Once the images are removed, repeat all of the entries exactly.

[Stored records]
──────────────────────────────

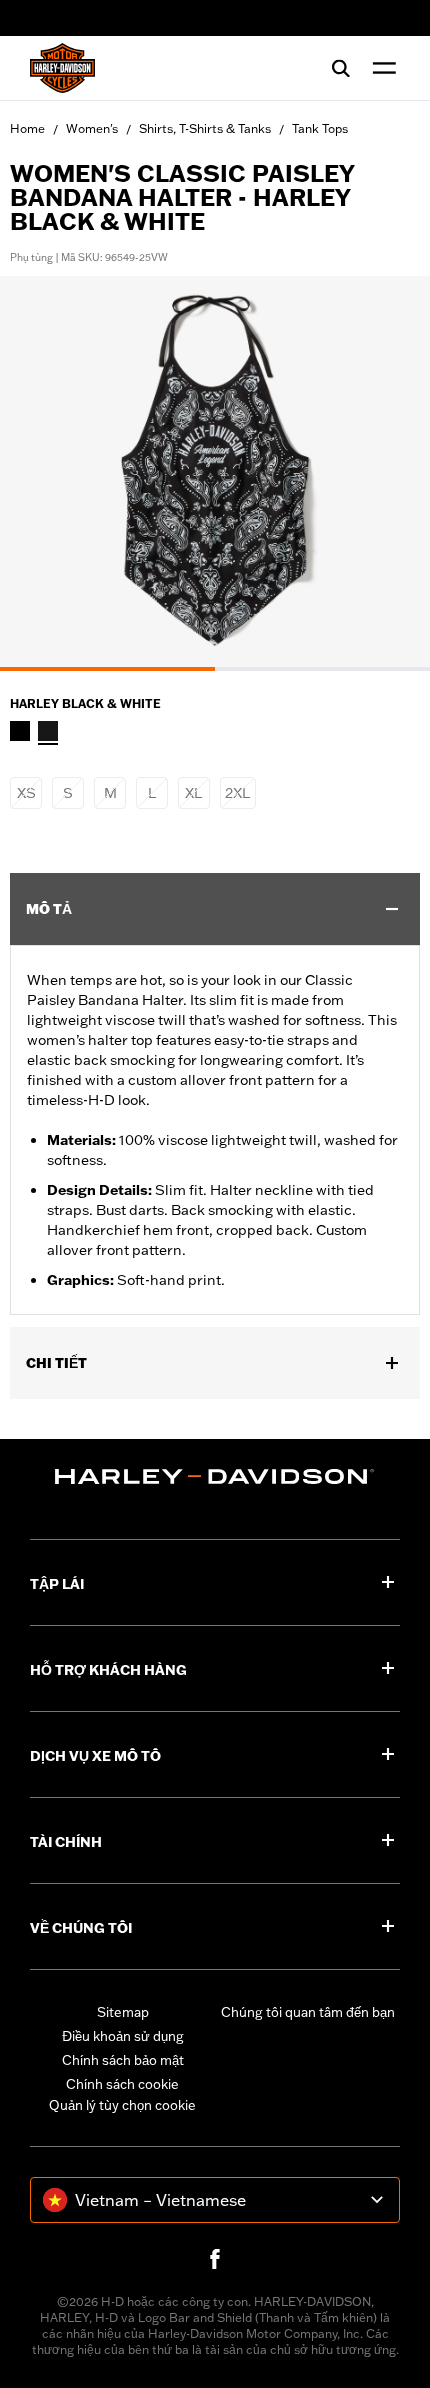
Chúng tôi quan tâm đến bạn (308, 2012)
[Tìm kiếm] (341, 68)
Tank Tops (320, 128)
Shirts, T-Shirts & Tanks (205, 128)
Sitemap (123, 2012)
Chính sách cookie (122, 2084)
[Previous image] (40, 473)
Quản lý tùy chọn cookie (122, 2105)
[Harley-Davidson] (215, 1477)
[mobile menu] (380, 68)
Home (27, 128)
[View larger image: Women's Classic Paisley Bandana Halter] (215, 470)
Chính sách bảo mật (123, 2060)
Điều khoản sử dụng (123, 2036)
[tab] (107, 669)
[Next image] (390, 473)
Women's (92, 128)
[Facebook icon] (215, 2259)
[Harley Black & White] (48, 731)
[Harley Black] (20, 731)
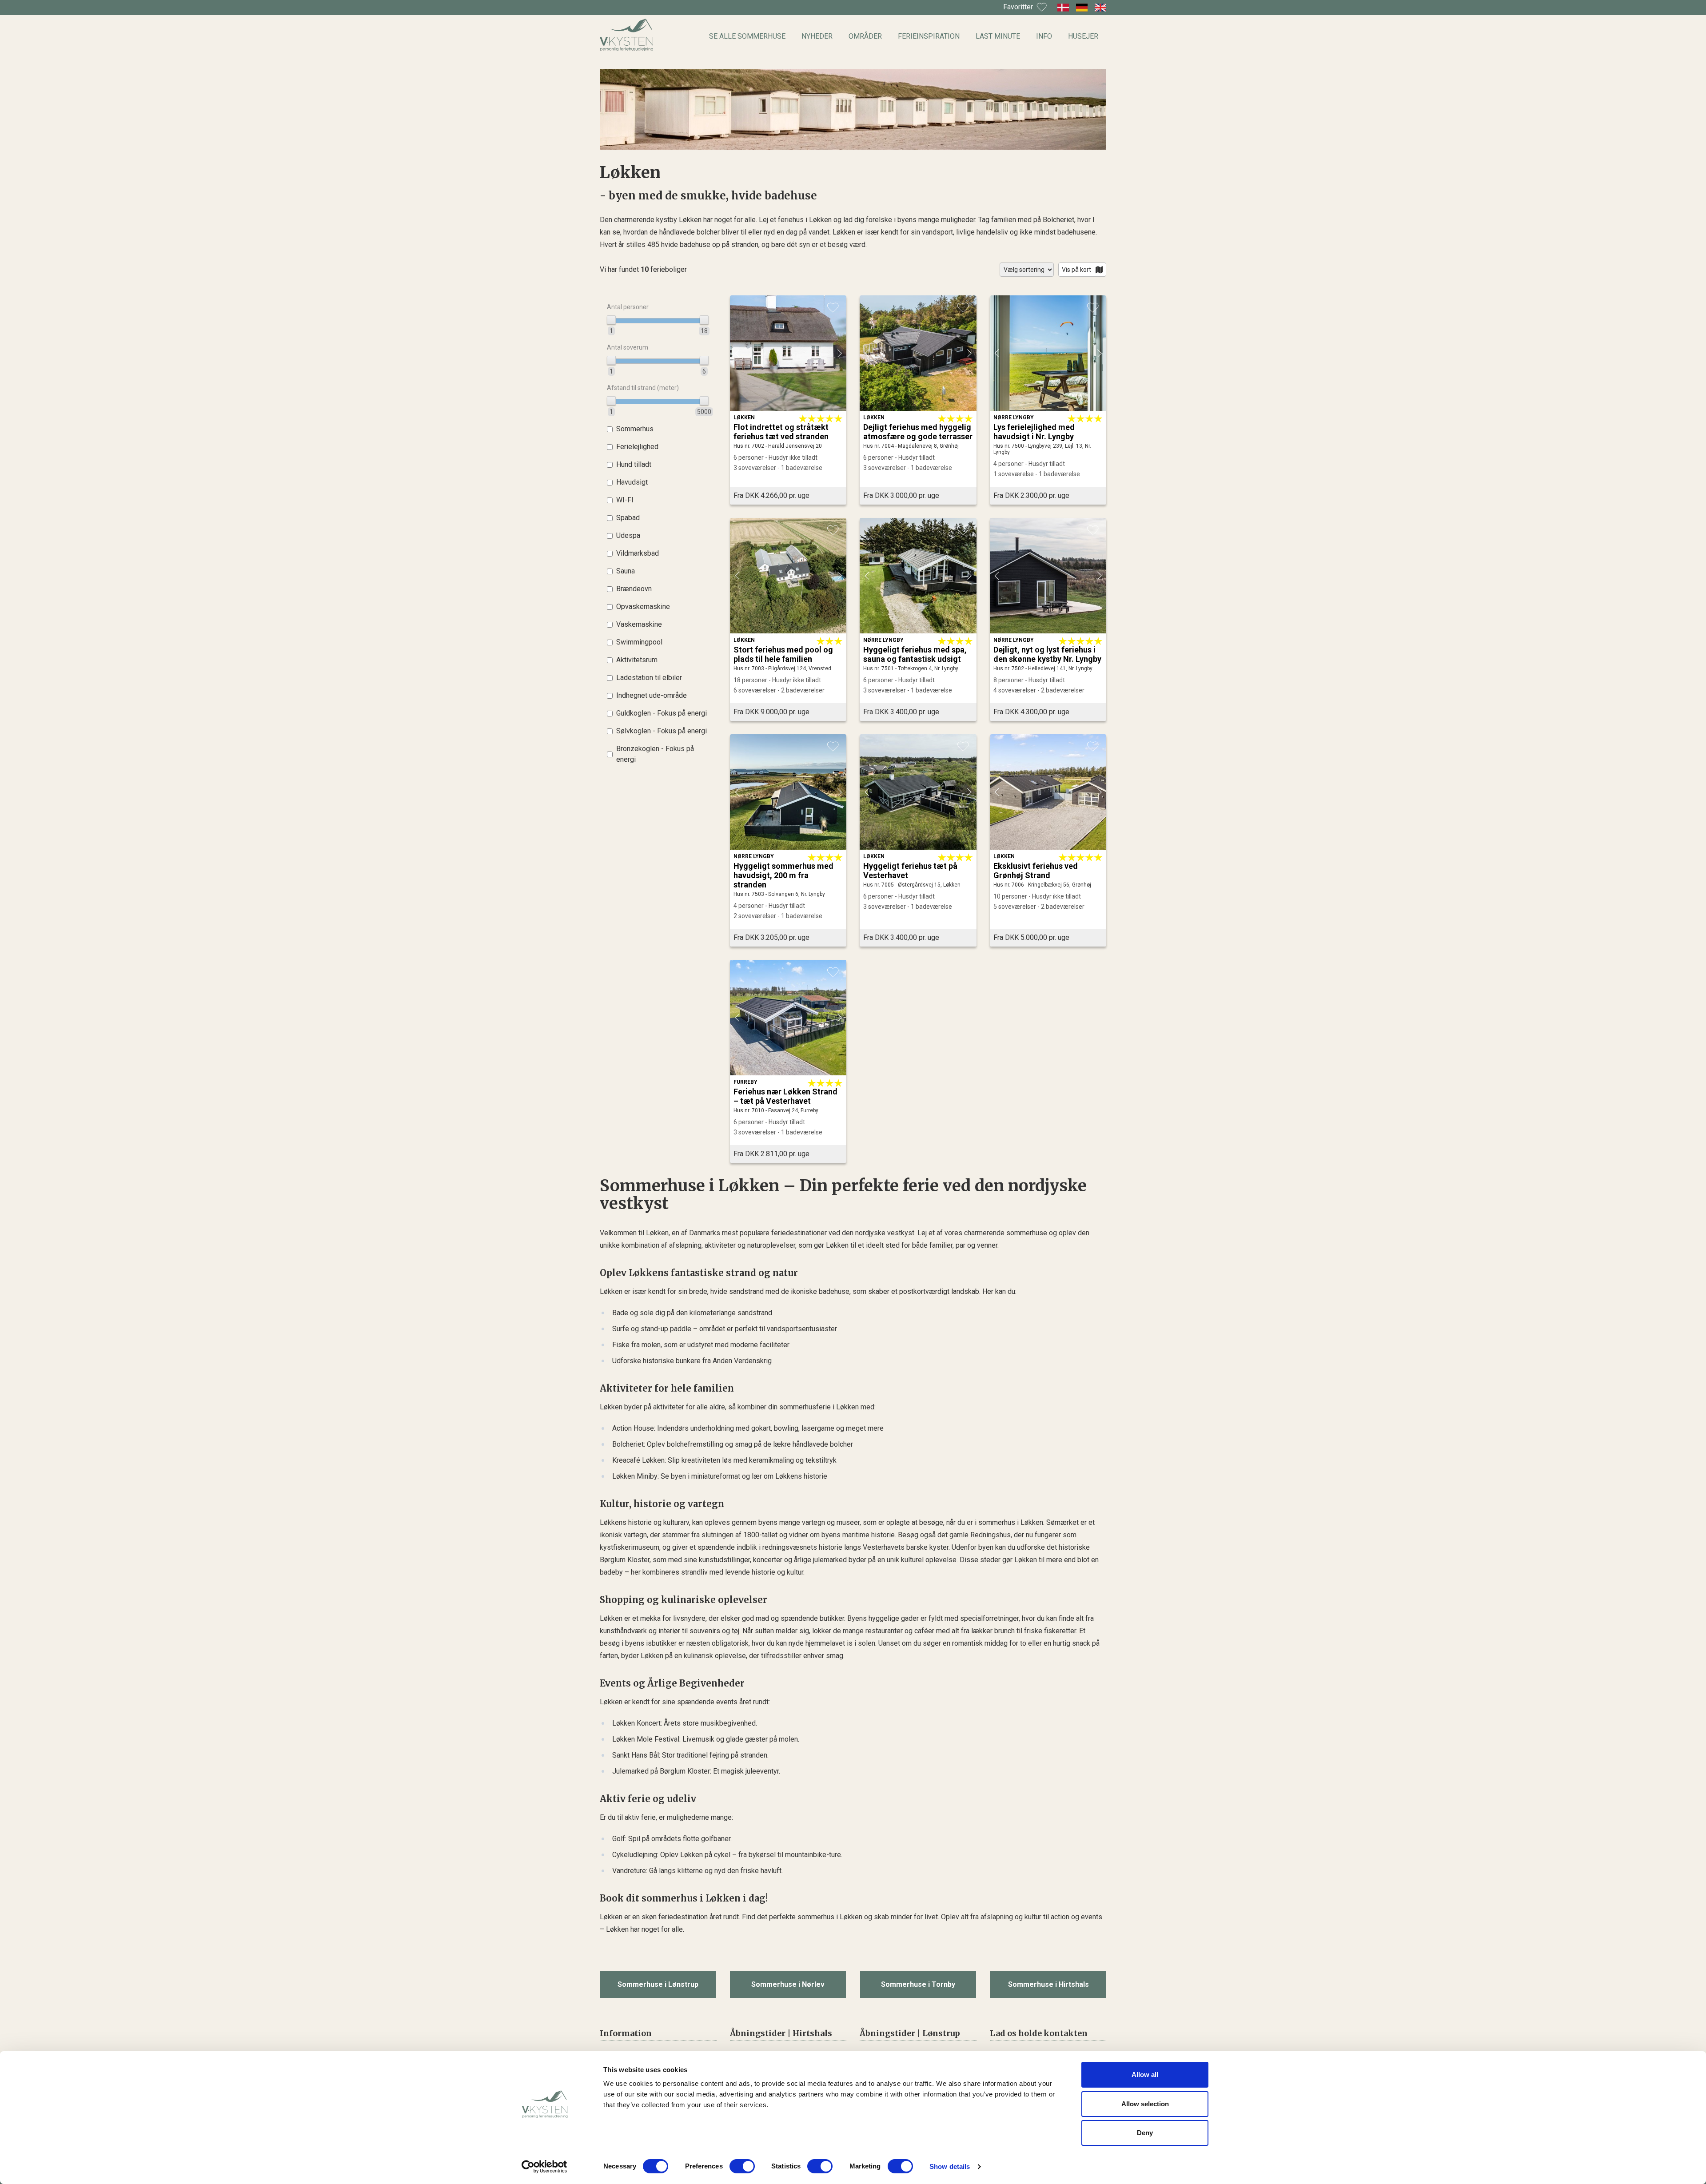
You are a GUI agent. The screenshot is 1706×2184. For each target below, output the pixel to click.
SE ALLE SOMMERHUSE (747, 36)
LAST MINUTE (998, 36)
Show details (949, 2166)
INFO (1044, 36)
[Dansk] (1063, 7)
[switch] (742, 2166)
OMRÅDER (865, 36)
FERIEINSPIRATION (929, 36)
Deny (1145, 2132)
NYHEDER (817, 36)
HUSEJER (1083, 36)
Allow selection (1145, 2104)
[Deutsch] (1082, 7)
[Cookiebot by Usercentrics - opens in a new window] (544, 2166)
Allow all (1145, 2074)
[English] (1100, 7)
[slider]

──────────────────────────────

## WRITTEN SOLUTION:
Chúng tôi quan tâm đến bạn (308, 2012)
[Tìm kiếm] (341, 68)
Tank Tops (320, 128)
Shirts, T-Shirts & Tanks (205, 128)
Sitemap (123, 2012)
Chính sách cookie (122, 2084)
[Previous image] (40, 473)
Quản lý tùy chọn cookie (122, 2105)
[Harley-Davidson] (215, 1477)
[mobile menu] (380, 68)
Home (27, 128)
[View larger image: Women's Classic Paisley Bandana Halter] (215, 470)
Chính sách bảo mật (123, 2060)
Điều khoản sử dụng (123, 2036)
[tab] (107, 669)
[Next image] (390, 473)
Women's (92, 128)
[Facebook icon] (215, 2259)
[Harley Black & White] (48, 731)
[Harley Black] (20, 731)
You are a GUI agent. The screenshot is 1706×2184. For each target below, output the pixel to click.
SE ALLE SOMMERHUSE (747, 36)
LAST MINUTE (998, 36)
Show details (949, 2166)
INFO (1044, 36)
[Dansk] (1063, 7)
[switch] (742, 2166)
OMRÅDER (865, 36)
FERIEINSPIRATION (929, 36)
Deny (1145, 2132)
NYHEDER (817, 36)
HUSEJER (1083, 36)
Allow selection (1145, 2104)
[Deutsch] (1082, 7)
[Cookiebot by Usercentrics - opens in a new window] (544, 2166)
Allow all (1145, 2074)
[English] (1100, 7)
[slider]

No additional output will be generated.